● **Description of the task**:
Please set down, unchanged, the line containing "You are a GUI" and all the lines that follow it until the data below ends.

::: Task material :::

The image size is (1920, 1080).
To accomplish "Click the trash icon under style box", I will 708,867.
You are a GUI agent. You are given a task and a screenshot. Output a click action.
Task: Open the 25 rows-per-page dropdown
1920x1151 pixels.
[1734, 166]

:::

● **Exercise output**:
You are a GUI agent. You are given a task and a screenshot. Output a click action.
Task: Open the 25 rows-per-page dropdown
1920x1151 pixels.
[1734, 166]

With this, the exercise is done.